Laws of Relationships: The Law of Investment

Laws of Relationships: The Law of Investment

There are many laws that determine the success of relationships. These laws may apply to any personal or professional relationship. In this article I wish to share with you; the law of investment. 

Everyone who invests expects a return on their investment.  There are certain principles that guide such investments.  Firstly,  you invest in someone who would bring good returns to your life.  Never invest in someone who you feel has no worthy contributions to provide to you.  If you are going to invest in a car investigate before you invest.  Know that the car is roadworthy. If you are buying a house, know that the structural integrity is sound.  Invest your heart and your life in someone who improves you and contributes to making you a better version of yourself.  Why do you think you need to be any less vigilant in your own personal relationships?

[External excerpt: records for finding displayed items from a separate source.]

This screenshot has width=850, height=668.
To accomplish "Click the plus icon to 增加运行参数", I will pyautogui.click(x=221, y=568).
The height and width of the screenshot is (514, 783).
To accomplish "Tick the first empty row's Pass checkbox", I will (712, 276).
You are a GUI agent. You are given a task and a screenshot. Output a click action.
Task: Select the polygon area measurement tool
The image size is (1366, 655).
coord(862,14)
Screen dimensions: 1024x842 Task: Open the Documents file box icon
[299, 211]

Secondly, good investors know they must invest before looking for returns.  Some people get into relationships hoping to receive first.  How can you expect a harvest without first offering the ground seed? How can you drive a vehicle without first giving it fuel?  Invest yourself and your resources first and then expect your returns. If you invest first in the person and the person does the same, you are in a win-win relationship.  We live in a selfish world where people expect first before they consider giving.  The good book says “It is more blessed to give than to receive.”

Thirdly, investments take time to mature.  Be patient,  it is not an overnight activity. Learn to wait and see the fruits of your investments in people and organisations.  Fast turnovers are not necessarily the best, but as a seed is in the ground you must await its due season for harvesting.  Do not be like so many who try “get rich quick” schemes only to realise that they lost their investment; or those who enter intimate relationships and before long they are bolting out of it to begin the cycle with a new partner.  Investments show profits and losses. Stay and appreciate both. 

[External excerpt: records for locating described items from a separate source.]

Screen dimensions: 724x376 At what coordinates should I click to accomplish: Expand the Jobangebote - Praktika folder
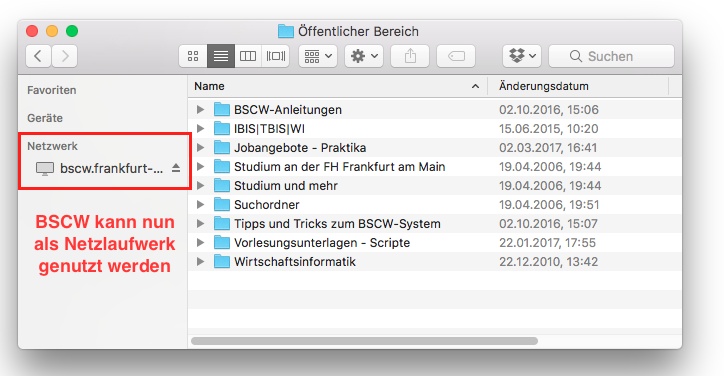(200, 147)
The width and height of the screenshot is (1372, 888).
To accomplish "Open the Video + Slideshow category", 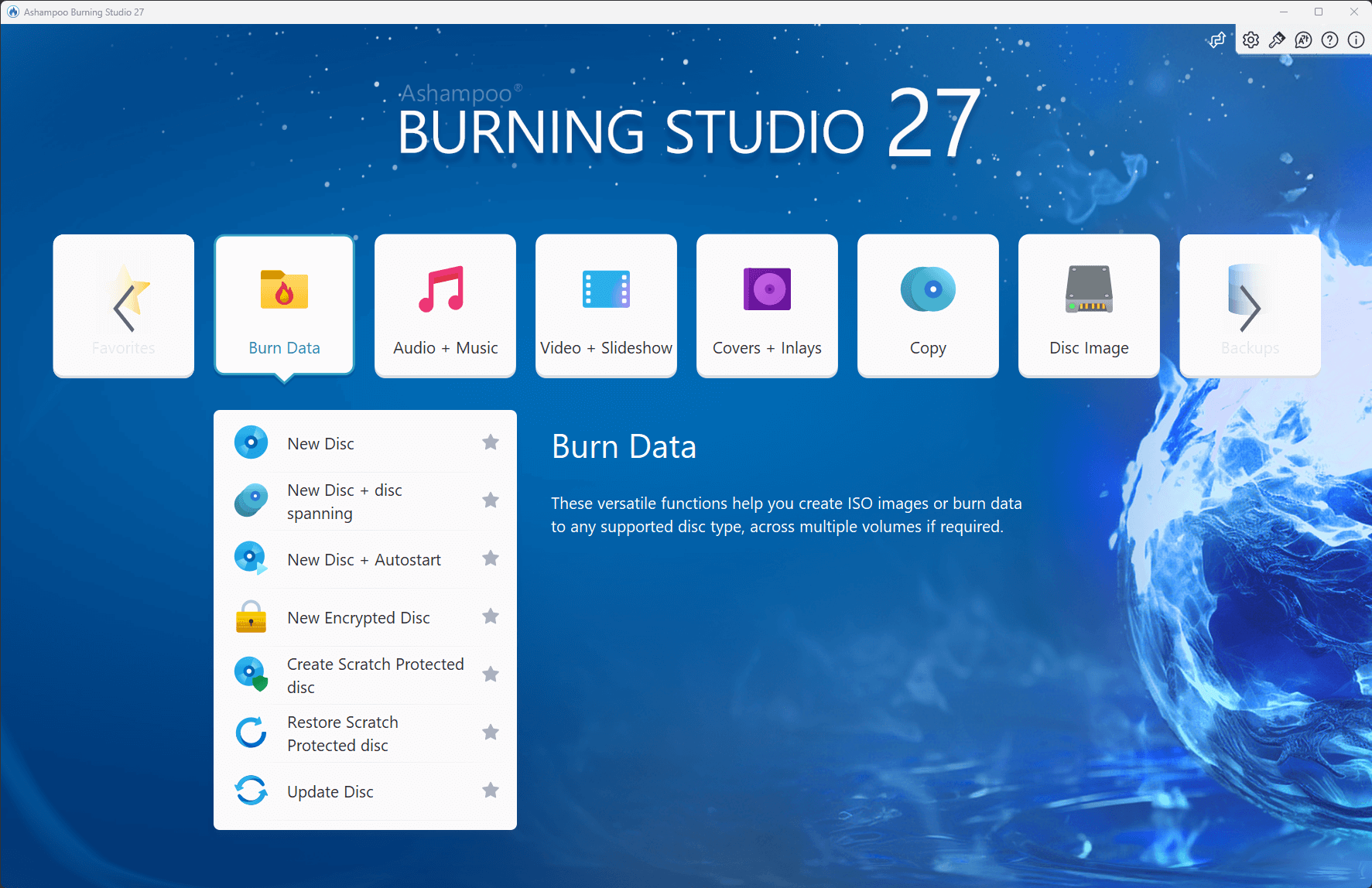I will pos(606,306).
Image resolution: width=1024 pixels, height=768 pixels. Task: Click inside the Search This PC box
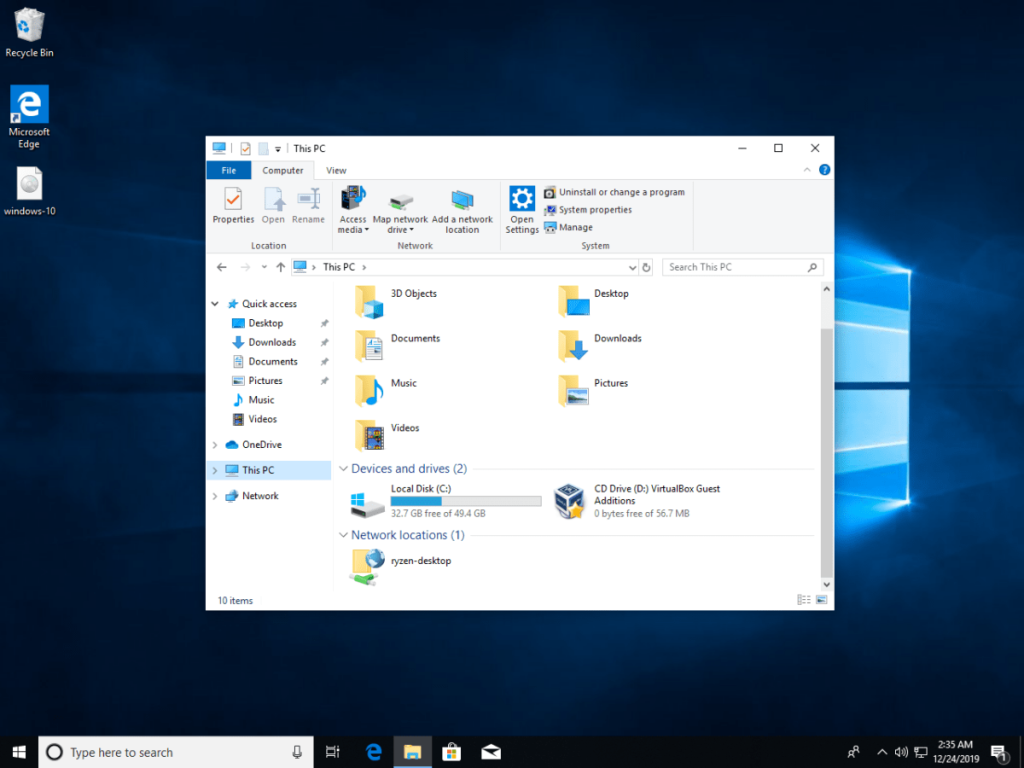pyautogui.click(x=735, y=267)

John C. Maxwell said to use the 60-40 rule.  Invest 60% in your relationship and expect to get back 40%.  You cannot go wrong.  When you get back more you are elated. If you get back 40% you are not disappointed. 

Be a prudent investor.  On your job, give more than you expect from your employer.  In your family do not be hasty to be rewarded, recognised or praised for what you do.  Some people take long to appreciate your worth, just be consistent, it would not be hidden forever. Invest your best in your relationship because it is the right thing to do.